Please list every line below that contains the word "swatch", matching case exactly.

* Provided records
>>>>>

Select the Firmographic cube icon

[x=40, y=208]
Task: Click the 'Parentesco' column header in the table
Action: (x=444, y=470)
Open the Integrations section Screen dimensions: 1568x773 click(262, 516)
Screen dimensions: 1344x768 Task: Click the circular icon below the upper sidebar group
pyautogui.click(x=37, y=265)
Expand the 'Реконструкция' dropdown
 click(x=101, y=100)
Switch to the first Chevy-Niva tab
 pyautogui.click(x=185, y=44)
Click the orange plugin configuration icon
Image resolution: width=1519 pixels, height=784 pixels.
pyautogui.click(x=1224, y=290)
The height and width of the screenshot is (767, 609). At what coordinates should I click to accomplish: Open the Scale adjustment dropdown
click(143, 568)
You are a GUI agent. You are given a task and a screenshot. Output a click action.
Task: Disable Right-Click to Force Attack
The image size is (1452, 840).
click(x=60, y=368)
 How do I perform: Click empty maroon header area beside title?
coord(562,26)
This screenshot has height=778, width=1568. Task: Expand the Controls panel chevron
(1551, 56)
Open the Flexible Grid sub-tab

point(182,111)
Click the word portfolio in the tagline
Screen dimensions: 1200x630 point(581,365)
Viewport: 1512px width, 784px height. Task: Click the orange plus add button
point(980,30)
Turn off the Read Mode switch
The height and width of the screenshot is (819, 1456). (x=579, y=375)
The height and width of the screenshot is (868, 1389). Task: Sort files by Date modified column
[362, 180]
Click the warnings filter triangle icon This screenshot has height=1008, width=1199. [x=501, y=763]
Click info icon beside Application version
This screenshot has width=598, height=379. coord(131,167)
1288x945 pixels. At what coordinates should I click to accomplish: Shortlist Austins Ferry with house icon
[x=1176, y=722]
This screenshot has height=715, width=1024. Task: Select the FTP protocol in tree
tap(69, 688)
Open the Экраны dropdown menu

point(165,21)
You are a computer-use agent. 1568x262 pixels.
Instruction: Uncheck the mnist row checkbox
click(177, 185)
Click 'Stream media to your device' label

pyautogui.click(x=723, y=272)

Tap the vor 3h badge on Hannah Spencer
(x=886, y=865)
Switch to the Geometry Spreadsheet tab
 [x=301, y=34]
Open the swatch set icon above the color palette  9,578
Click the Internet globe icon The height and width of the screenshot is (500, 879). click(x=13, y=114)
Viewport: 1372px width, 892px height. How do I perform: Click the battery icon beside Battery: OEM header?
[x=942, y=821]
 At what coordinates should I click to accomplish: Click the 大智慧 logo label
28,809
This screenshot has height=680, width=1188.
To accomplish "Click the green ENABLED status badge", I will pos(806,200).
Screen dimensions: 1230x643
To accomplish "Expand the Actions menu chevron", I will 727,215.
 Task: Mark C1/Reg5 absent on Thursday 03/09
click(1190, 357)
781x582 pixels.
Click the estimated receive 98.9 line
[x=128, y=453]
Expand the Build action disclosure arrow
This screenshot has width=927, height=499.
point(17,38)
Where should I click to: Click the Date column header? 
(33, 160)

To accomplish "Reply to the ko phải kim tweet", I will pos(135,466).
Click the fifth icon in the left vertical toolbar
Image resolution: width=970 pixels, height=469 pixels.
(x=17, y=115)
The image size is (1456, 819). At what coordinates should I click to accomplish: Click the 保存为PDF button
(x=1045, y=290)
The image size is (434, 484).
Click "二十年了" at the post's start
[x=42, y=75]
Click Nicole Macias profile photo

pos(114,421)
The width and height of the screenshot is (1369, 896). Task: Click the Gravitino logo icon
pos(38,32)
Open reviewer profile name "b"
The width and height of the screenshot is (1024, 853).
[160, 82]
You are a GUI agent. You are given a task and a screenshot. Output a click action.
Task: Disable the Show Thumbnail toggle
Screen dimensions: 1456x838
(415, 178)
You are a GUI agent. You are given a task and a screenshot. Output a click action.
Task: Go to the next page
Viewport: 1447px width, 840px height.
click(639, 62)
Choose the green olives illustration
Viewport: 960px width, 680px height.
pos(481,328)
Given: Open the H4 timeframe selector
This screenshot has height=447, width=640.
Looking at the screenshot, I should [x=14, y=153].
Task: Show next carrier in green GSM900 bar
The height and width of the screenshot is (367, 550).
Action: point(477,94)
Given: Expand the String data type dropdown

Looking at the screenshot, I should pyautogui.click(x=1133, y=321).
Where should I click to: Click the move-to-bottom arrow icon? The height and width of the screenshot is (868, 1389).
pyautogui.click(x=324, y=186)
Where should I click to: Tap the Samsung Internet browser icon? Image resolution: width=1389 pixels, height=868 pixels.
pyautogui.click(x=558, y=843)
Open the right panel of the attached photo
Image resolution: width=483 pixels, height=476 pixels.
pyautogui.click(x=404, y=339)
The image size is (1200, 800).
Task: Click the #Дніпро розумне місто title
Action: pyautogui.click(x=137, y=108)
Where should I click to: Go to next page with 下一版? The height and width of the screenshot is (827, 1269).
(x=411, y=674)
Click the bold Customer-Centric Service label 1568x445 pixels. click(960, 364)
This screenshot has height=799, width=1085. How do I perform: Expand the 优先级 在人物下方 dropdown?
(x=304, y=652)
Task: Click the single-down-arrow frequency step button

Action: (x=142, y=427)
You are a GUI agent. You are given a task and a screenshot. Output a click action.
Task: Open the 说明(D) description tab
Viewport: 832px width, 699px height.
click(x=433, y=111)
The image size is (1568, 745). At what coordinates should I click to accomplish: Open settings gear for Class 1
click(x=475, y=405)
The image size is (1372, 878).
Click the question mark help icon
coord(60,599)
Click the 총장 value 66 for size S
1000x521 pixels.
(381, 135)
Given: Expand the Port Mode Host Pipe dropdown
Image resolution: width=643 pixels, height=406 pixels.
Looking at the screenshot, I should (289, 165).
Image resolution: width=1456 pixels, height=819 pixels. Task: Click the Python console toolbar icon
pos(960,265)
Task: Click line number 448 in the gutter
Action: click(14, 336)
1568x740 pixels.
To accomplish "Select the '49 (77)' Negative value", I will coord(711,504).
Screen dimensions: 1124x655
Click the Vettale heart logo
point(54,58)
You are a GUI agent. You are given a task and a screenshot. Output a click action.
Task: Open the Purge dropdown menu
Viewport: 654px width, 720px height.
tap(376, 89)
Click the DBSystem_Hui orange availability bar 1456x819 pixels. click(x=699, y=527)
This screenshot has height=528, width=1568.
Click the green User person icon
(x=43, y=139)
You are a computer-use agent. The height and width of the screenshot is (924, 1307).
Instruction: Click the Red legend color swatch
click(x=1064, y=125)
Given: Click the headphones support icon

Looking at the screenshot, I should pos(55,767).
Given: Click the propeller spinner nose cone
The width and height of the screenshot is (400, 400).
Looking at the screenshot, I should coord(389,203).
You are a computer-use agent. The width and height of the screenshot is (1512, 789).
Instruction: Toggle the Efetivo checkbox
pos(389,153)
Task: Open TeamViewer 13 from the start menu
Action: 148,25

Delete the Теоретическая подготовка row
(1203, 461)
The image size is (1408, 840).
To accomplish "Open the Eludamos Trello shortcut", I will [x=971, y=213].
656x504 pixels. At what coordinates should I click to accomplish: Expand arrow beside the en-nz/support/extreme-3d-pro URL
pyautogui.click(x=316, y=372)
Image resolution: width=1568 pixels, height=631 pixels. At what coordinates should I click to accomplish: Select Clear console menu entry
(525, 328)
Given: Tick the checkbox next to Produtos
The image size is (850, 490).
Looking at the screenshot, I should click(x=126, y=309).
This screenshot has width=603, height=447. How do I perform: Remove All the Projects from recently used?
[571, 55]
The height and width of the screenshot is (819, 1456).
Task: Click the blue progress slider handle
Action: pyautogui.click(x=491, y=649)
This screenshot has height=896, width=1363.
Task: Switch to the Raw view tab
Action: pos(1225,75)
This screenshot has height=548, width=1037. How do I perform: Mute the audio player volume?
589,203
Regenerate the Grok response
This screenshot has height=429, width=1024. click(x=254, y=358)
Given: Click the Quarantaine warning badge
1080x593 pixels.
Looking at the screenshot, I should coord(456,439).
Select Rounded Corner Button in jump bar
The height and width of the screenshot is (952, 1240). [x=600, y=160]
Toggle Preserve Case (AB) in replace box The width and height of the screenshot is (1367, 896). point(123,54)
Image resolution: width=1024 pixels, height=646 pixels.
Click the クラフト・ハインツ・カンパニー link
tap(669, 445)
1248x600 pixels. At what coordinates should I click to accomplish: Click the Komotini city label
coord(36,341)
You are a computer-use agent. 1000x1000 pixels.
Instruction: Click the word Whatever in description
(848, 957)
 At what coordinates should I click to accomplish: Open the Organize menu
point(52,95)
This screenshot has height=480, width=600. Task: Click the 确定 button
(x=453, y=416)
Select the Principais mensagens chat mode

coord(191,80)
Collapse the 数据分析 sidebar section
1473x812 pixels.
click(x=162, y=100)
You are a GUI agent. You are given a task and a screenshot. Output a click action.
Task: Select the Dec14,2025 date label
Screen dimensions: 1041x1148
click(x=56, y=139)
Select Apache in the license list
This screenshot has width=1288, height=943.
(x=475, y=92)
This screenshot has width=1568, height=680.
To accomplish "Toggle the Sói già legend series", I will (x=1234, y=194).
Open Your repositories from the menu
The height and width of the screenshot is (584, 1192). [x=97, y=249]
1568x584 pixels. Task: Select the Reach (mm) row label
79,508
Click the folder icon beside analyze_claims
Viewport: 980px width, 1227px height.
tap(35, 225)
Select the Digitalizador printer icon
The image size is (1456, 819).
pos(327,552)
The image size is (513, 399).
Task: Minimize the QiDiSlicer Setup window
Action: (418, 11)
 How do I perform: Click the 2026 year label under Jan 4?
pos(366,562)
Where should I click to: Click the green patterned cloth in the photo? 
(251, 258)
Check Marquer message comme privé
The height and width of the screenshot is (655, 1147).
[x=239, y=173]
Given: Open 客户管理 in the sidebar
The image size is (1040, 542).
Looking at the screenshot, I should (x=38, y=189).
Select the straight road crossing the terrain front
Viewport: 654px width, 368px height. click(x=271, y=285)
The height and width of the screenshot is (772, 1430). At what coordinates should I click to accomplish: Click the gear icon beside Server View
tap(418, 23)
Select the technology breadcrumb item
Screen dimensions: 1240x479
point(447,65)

<<<<<

* Solution below
Open the swatch set icon above the color palette  9,578
Instruction: Click the Red legend color swatch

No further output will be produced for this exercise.